Stopped by a friend’s house a few days ago to do homework, which somehow devolved into me analyzing what programming language I should try to learn next in a corner, which is completely irrelevant to the rest of this post. Oops.

Anyway, in normal-math-curriculum-land, my classmates are now learning about matrices. How to add them, how to multiply them, how to calculate the determinant and stuff. Being a nice person, and feeling somewhat guilty for my grade stability despite the number of study hours I siphoned off to puzzles and the like, I was eager to help confront the monster. Said classmate basically asked me what they were for.

Well, what a hard question. But of course given the curriculum it’s the only interesting problem I think could be asked.

When I was hurrying through the high-school curriculum I remember having to learn the same thing and not having any idea what the heck was happening. Matrices appeared in that section as a messy, burdensome way to solve equations and never again, at least not in an interesting enough way to make me remember. I don’t have my precalc textbook, but a supplementary precalc book completely confirms my impressions and “matrix” doesn’t even appear in my calculus textbook index. They virtually failed to show up in olympiad training too. I learned that Po-Shen Loh knew how to kill a bunch of combinatorics problems with them (PDF), but not in the slightest how to do that myself.
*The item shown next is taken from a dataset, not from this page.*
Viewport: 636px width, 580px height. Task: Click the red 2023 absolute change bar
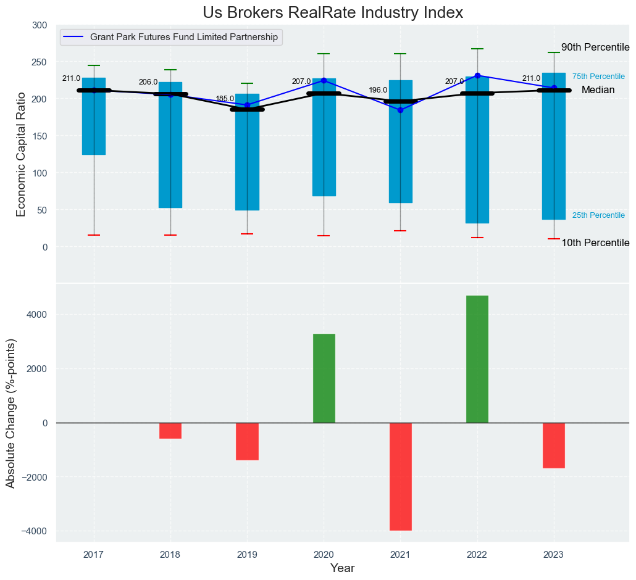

Somewhere else, during what I’m guessing was random independent exploration, I happened upon the signed-permutation-rule (a.k.a. Leibniz formula) for evaluating determinants, which made a lot more sense for me and looked more beautiful and symmetric

$\det(A) = \sum_{\sigma \in S_n} \text{sgn}(\sigma) \prod_{i=1}^n A_{i,\sigma_i}$

and I was annoyed when both of my linear algebra textbooks defined it first with cofactor expansion. Even though they quickly proved you could expand along any row or column, and one also followed up with the permutation formula a few sections later, it still felt uglier to me. Yes, it’s impossible to understand that equation without knowledge of permutations and their signs, but I’m very much a permutations kind of guy. Sue me.